There is also a cultural and product positioning layer here. The article name-checks the vibes: “Doom meets BioShock and Overwatch in the coolest new shooter in years,” and it calls the new roguelite FPS a mix with horror to spare. That points to a market reality executives know but rarely get to see clearly. Players reward distinct identity, not generic competence. Studios that can make a memorable hook while sustaining technical performance are the ones that hold attention during a crowded release calendar.
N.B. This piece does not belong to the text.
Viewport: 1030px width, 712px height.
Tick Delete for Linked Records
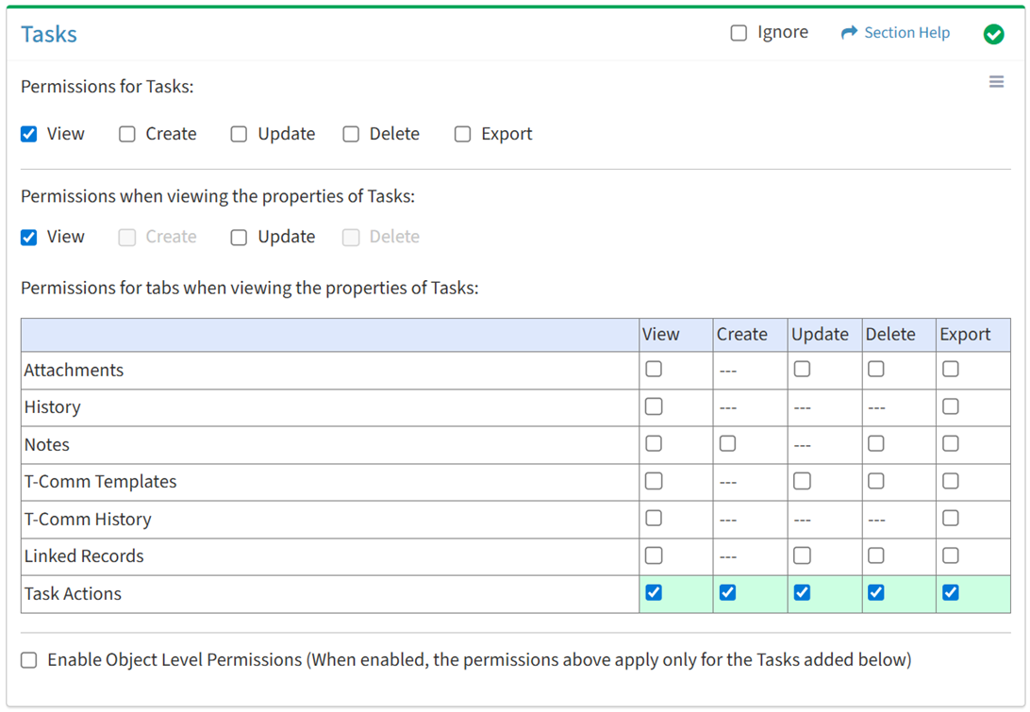coord(876,555)
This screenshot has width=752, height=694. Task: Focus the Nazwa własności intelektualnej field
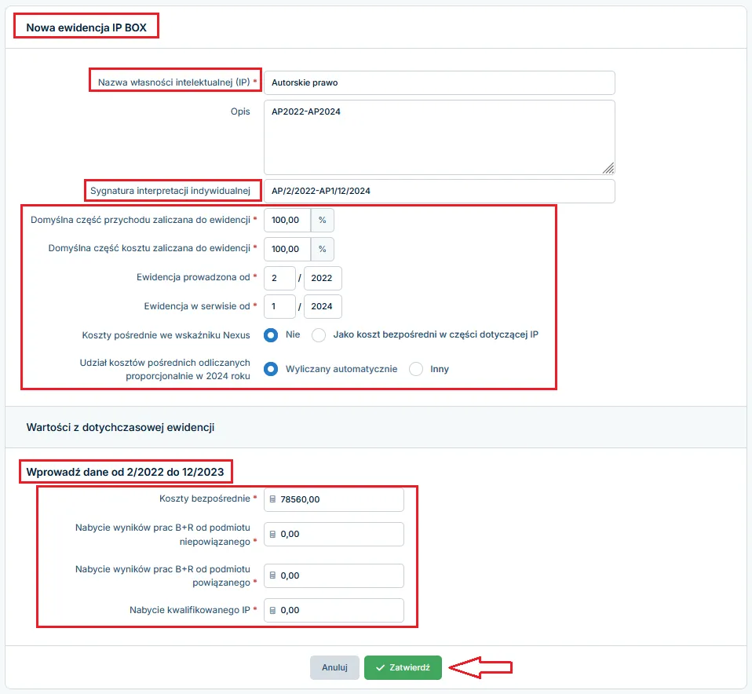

Now bring regulatory and governance framing into the picture, even if the source is not laying out regulators by name. Layoffs inside large companies, especially those with major publishing and platform reach like Microsoft, create pressure around communications, internal control, and how decisions are documented and defended. In practice, that means leadership teams have to show that they can still deliver on commitments after restructuring. When Revelations is called “substantial” and lands successfully, it becomes a public proof point that the studio could execute through upheaval.

The second-order implication for boards and investors is simple: content performance is not enough to evaluate health when the cost base has changed drastically. You have to look at whether the organization can maintain throughput with fewer people, whether key roles got hollowed out, and whether the “crew” leadership references is real capacity or temporary triage. The article’s reassurance that id still has “the crew we need to build the games and tech we’re known for” is a claim about capability, and it will be stress-tested by what comes next after the current Doom: The Dark Ages era.

So for peers facing similar restructuring questions, the strategic stakes are not subtle. You can cut headcount and still release great work. But you need a plan for how that work transitions into future roadmap reality. Otherwise, the next update becomes less about creative ambition and more about whether the studio can survive its own math.